El comité de vecinos solicitó al Ministerio de Salud una inspección ya que temen que esta zona se convierta en un criadero de dengue, pero al parecer se presentaron funcionarios de la institución y no pudieron realizar un recorrido por la margen de la acequia pues el acceso se encuentra cercado por una malla de protección.

Las personas de esta urbanización quedaron con la desazón de no conocer de primera mano la evaluación esperada y los funcionarios de salud solamente observaron desde lejos e indicaron que no hay peligro de creaderos de dengue pues esta plaga necesita agua limpia para reproducirse y la que circunda la troja no es para nada limpia, es más bien una cloaca a cielo abierto.

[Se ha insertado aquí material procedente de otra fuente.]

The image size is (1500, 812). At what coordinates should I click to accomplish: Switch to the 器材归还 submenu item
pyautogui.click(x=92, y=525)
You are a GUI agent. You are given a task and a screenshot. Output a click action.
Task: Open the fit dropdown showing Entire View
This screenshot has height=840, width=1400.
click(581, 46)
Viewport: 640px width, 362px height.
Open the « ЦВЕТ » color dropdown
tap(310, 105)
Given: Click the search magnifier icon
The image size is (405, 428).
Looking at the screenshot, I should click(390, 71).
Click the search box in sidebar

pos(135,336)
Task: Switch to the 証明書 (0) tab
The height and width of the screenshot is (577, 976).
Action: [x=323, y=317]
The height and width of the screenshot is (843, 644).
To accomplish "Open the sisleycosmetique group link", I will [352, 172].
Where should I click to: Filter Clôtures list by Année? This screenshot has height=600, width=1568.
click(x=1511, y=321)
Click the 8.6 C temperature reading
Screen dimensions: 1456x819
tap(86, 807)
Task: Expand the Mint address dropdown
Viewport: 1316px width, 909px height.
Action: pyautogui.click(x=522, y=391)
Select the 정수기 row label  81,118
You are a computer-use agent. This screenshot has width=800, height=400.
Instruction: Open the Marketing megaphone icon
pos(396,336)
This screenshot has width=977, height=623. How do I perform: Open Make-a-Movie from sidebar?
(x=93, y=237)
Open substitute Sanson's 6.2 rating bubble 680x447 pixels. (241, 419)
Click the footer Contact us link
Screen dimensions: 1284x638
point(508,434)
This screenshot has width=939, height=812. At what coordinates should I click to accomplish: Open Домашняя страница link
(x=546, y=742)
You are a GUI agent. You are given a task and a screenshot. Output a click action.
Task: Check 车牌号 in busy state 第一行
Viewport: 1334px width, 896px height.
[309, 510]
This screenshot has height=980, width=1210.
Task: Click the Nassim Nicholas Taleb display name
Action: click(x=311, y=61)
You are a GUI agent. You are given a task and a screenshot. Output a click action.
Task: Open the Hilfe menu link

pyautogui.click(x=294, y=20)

Los vecinos aseguran que es un problema de muchos años que se agrava en verano por la disminución de la circulación del agua y ahora cifran sus esperanzas en que desde la Municipalidad les puedan ayudar ya que se creía que con un arreglo de encausamiento de aguas que realizó el AyA en el Barrio La Amistad hace un par de años se iba eliminar el problema, pero no tuvo ninguna repercusión.

Hace unos años los mismos vecinos se encargaban de limpiar la acequia, ahora gracias a la Municipalidad se instaló una malla que protege al barrio de los delincuentes, pero impide el acceso a una parte de esta afluente de aguas negras donde se acumula mucha basura que baja del sector del centro de Curridabat.

Este problema también pone en peligro a los niños y personal de la Escuela Juan Santamaría y del CENCINAE que también colinda con la acequia en cuestión.